Sure, Aeris was killed years ago, but here the nagging thought "nobody had to die if only Shepard had done things right" really makes the difference.

I'd say the moment when Shepard had to choose between his beloved (in my playthrough) and saving a whole Geth race from genocide (and even uplifting it to sentience), this was the moment when he really became a hero, one way or another.
Hero isn't tough guy who kills lots of aliens, hero is a tough guy who makes tough choices and lives with consequences. Mordin was the true hero all along - now Shepard is, too.

Since the Quarian fleet suicidal, self-destructing motivation is vague at best, I guess not much thought was put in this particular plotline, but by far it had greatest impact in the series on me. And even if this wasn't intentional, I think it's great nevertheless.

Especially after Dragon Age 2 :/

Craig Perko said...

Maybe it's because too much time passed between my play of ME2 and ME3, but I didn't have a strong emotional attachment to most of the characters.

I did really like Tali, until Tali's plotline. Garrus was also fun, but he could never be in my party since my character build clashed with his. The rest of the characters never really gelled with me this game.

Bronzite said...

I just completed ME3 on Sunday, and I'm very much with you on the facial animations. My theory is that the writers and the voice actors have gotten sufficiently better at writing and voicing the characters (especially at expressing affection and camaraderie that isn't romantic in nature) that now the facial expression don't seem right for what the characters say and how it is being said. I feel like this is why I developed a sudden appreciation for Garrus far beyond what I had previously; since the facial expressions weren't human, they didn't give me the same cognitive dissonance that I experienced with the human and human-faced (I'm looking at you, Liara) characters.

Random_Phobosis said...

Maybe faceless-ness isn't the only thing. Some examples, just for laughs.
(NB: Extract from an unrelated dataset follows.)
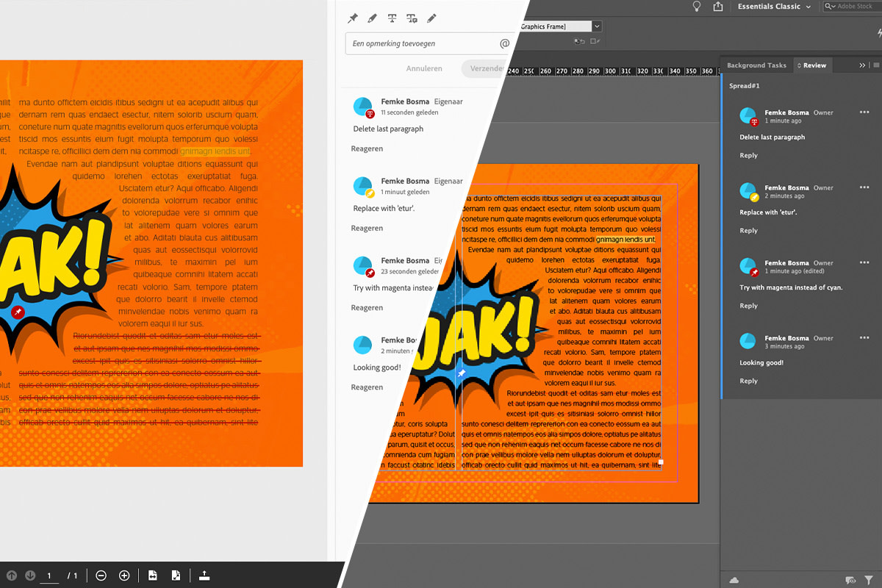
Task: Click the Annuleren button
Action: 424,68
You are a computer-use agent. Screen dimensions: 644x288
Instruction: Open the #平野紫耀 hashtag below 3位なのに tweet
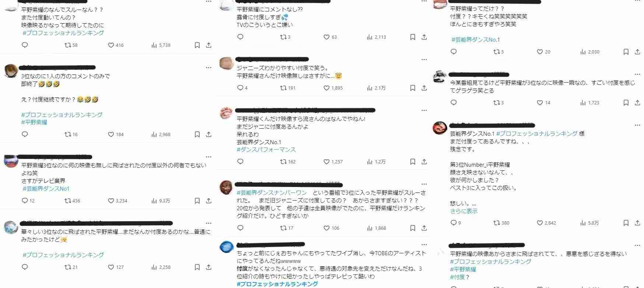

In System Shock 2, I didn't really care for NPC damsel in distress (faceless, voice messages only), but was charmed by Shodan AI.

In Zone of the Enders (especially ZoE 2), I empathized with characters (since they were animated stand-ins for humans, there was no plastic-face dissonance), but my favorite was A.D.A., the best AI character I ever encountered in videogames.

On the other hand, EDI appears to be more interesting in ME2 than in ME3, for obvious [spoiler] reasons.

Must be some kind of fetish, I guess :D

Craig Perko said...

Well, everyone has their preferences, too.